Written by Faheem Hussain, PMP


The journey towards obtaining the Project Management Professional (PMP)® certification is not an easy one. It can be an uphill task with numerous sleepless nights – at least that’s how it was for me. But if you prepare yourself, you too will see the word, “CONGRATULATIONS” flash across your computer screen.

If you decide to forgo a formal training course, here are some of my tried-and-true tips.

Step 1: Figure out the Why to Figure out the What

There are many reasons to obtain your PMP. To be a better Project Manager, to work on more exciting projects, to get a promotion, to land a new job, or to learn something new – these are just a few of the most common. By identifying why you want to take this exam, this will help determine what motivates you.

Step 2: Familiarize Yourself with the Basics

To become familiar with the components of the test and learn simple test-taking strategies, start with Head First PMP, 2nd Edition: A Brain-Friendly Guide to Passing the Project Management Professional Exam. I personally reviewed this book cover to cover multiple times before registering for the prerequisite 35-hour class, which I completed with ProXalt – an online web based training.

Step 3: Get Serious

I recommend carving out a solid month or more for preparation. For “serious” preparation, go for the PMP Exam Prep, Sixth Edition: Rita’s Course in a Book for Passing the PMP Exam. I have no hesitation recommending this book because of its AEC industry-based management tips on time management, cost management, and quality management, various quizzes, short-cut methods, and tips for how to eliminate the wrong answers.

Step 4: Try Different Formats

By reviewing different formats – online videos, practice tests, and a variety of hardcopy books – I kept myself challenged and did not get bored from one single source of material on repeat.

Just before the examination, I had an opportunity to use a web-based training site,, which allowed me to watch training videos.
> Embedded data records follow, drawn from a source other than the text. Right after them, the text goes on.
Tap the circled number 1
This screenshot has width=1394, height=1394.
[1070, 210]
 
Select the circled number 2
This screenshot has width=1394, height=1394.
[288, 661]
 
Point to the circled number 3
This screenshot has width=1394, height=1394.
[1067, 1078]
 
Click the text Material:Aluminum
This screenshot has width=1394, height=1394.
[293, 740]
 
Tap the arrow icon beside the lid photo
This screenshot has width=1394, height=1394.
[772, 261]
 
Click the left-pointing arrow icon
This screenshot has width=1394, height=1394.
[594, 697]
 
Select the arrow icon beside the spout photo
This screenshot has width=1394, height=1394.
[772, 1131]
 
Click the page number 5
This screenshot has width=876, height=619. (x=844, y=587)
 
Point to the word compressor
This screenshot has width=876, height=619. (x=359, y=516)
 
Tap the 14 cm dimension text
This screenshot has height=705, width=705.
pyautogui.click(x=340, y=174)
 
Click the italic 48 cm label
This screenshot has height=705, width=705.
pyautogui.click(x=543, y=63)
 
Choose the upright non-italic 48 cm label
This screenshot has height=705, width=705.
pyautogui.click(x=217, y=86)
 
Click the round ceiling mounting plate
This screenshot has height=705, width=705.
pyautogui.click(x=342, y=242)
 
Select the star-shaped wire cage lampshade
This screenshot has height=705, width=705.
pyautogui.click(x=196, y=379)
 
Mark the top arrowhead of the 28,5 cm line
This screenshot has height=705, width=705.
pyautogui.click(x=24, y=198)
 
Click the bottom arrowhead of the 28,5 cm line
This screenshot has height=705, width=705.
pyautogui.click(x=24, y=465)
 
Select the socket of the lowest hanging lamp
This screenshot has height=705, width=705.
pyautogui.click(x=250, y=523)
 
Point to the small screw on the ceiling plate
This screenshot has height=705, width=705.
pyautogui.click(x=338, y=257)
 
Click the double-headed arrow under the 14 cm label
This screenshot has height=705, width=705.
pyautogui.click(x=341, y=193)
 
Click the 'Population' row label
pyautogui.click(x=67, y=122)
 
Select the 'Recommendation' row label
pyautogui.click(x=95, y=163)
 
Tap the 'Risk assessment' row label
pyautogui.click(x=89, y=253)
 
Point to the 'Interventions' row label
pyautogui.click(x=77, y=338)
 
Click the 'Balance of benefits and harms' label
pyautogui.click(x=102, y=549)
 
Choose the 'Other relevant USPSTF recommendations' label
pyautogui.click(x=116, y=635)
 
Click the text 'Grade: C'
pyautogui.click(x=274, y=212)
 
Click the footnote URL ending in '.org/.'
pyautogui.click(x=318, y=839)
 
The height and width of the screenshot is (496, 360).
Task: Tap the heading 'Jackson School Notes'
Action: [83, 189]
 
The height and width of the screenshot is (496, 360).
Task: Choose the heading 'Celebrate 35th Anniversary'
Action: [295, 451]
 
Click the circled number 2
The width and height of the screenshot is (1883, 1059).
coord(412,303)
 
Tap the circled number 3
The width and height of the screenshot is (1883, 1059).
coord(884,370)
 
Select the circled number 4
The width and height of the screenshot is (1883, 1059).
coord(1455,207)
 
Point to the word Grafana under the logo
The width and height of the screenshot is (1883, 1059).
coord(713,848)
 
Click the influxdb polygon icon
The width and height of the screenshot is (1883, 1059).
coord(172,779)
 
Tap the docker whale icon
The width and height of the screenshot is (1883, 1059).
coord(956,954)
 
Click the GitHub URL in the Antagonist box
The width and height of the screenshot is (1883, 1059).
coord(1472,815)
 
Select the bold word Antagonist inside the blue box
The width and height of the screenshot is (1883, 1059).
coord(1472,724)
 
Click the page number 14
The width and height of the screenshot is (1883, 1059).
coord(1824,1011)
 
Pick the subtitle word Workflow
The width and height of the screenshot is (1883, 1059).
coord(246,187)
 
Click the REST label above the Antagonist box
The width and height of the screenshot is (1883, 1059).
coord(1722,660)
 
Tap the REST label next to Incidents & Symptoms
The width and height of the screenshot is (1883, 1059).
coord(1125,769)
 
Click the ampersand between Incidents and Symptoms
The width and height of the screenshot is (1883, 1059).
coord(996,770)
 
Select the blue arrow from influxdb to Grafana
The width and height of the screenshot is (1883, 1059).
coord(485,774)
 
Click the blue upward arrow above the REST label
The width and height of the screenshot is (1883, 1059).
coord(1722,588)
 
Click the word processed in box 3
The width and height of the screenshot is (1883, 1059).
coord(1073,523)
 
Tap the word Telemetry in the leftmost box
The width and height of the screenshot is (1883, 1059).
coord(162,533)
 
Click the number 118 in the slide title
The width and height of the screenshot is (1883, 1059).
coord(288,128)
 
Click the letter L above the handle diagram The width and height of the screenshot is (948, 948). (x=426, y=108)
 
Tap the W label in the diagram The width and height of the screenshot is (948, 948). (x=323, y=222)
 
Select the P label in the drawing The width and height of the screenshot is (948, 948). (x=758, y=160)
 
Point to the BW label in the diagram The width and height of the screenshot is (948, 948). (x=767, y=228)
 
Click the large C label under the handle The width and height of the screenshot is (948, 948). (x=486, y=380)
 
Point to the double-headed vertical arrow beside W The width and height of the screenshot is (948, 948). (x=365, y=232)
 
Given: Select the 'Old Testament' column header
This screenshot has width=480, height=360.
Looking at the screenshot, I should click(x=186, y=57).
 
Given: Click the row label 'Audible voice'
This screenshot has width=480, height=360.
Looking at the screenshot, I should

This site contributed a lot to my success.

I also purchased several of the recommended books, such as How to Get Every Network Diagram Question Right on the PMP® Exam and How to Get Every Contract Question Right on the PMP Exam by Aileen Ellis, McGraw-Hill’s PMP Certification Mathematics, and the PMP: Project Management Professional Exam Study Guide by Kim Heldman.

Step 5: Know Your Limits

The 4-hour exam is mentally exhausting. Despite relaxing the day before, I still felt drained throughout the exam. It’s important to pay attention to your body so that you don’t burn out on test day.

Ready to take the exam? I wish you well during your journey towards PMP certification!